Whether it’s an insurance company working with actuarial tables or a manufacturer reviewing safety records, most organizations have unique internal IP and data naturally generated from the process of doing business.
The hyperscale platforms mean that data and IP can be used to create truly distinctive offerings – whether it’s in customer experience, security, or something else – while reducing long-term costs and mitigating market risk. AI and GenAI also make it possible to scale these offerings faster than ever before, potentially speeding up ROI.
The challenge is that too few companies know how to capture this data and IP, understand its full business value, and turn it into a product or solution that truly differentiates them in the market.
Why most organizations need a collaborator to seize this opportunity
The challenge isn’t merely technical – though the process can be complicated technologically. There’s also a business dimension. To do this right, organizations need a deep understanding of where very specific markets are headed, how their internal data and IP can be used to solve real problems outside the organization, and how technology and business overlap and intersect in both large and small ways.
It requires a marriage of business and tech thinking, of engineering acumen and strategic insight. In short, it means rethinking the purpose of software engineering and understanding how to turn data and IP into a product. Market differentiation, after all, is a business issue, not an IT one.
This is why a strategic collaborator is so critical but companies are often not built to facilitate this kind of approach, and few understand how to develop digital products along this kind of lifecycle. In most organizations, technical people report to IT, and each line of business has its own chain of command. So surfacing, leveraging, and productizing an organization’s unique data and IP in a way that generates real insight, which is where game-changing value lies, usually requires people with experience across practices and disciplines.
To both recognize the value of this data and IP, and to put it to best use will often mean engaging outside specialists with both a technical mindset and a deeply informed view of where business is going.
What building your own solutions looks like in practice
Take the example of a major global provider of renewable energy, with a customer base of over 35 million.
As people become aware of how their energy usage impacts the environment, more want the ability to monitor it in their homes. To help homeowners do this, the energy company created a smart assistant. Combining a cloud platform with machine learning technology, the smart assistant lets people control electrical devices in their homes, provides real-time insights into energy usage, and helps manage consumption to minimize energy coming from non-renewable sources – all through a user-friendly interface.
Using a cloud provider and the company’s own internal data to unearth unique customer insights, a team from Deloitte’s engineering practice was able to help design the offering, identify key risks, and build a product for homeowners.
The resulting solution is good for customers, the environment, and generates long-term value for the company. And it could not have been created without the combination of cloud computing, the company’s internal data and IP, and Deloitte Engineering’s collaboration.
Supercharging your capacity for innovation
The IP and data generated in the course of daily business now present a tremendous opportunity for every organization to spark new ideas and create value. Advances in the capabilities of hyperscale technology companies means that organizations can build innovative digital products and create true competitive differentiation in the market.
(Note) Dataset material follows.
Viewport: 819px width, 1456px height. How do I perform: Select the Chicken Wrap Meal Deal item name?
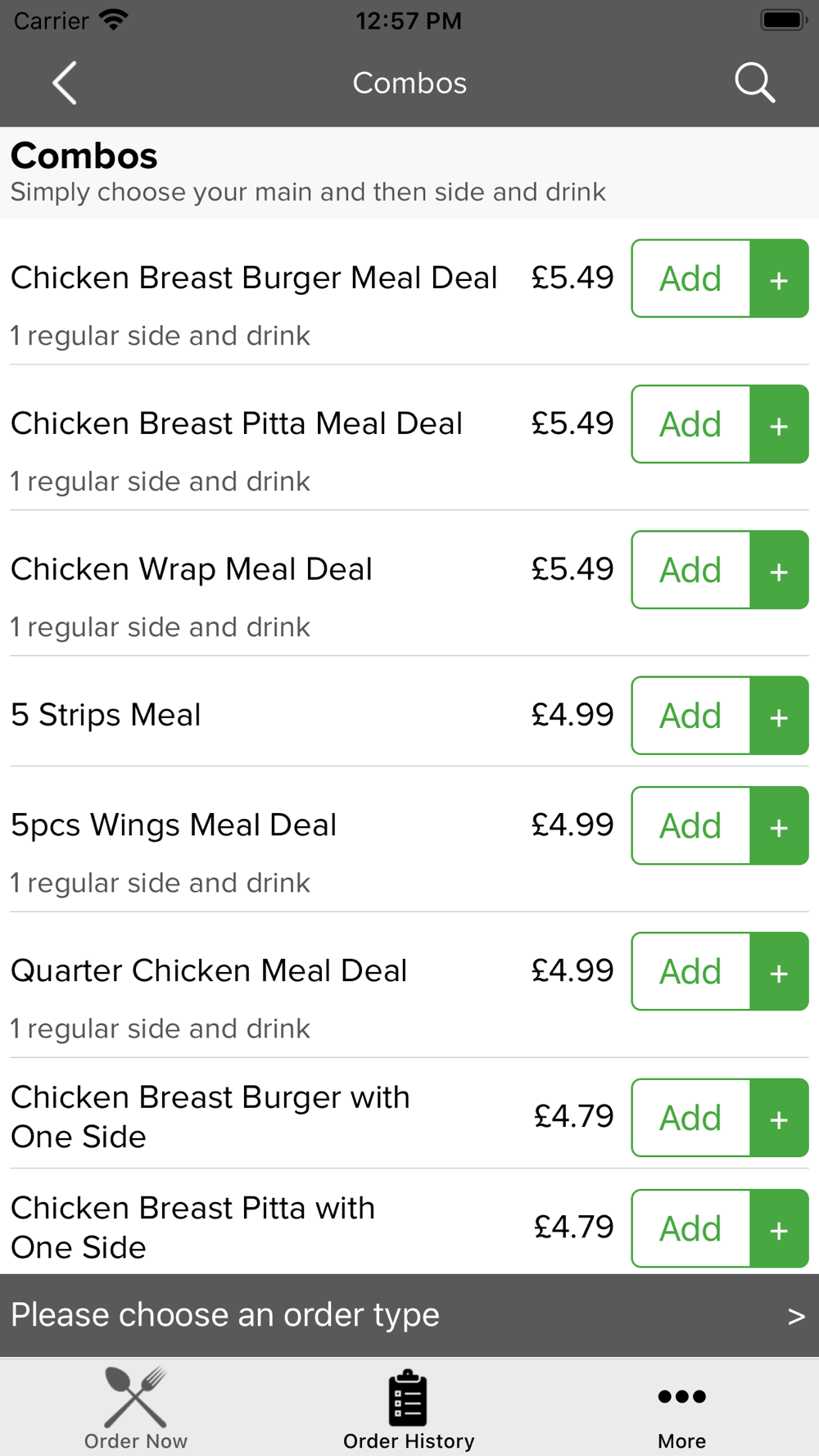click(x=192, y=569)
But fully realizing this potential requires more than just technical capability, it demands both software engineering and strategic insight. To make the most of the opportunity, organizations need to collaborate with experienced software engineers. By combining hyperscale platforms, data and IP, and the deep business and technical insight of a collaborator, organizations can unlock new value, drive market differentiation, and create unique solutions that are innovative, scalable, and impactful.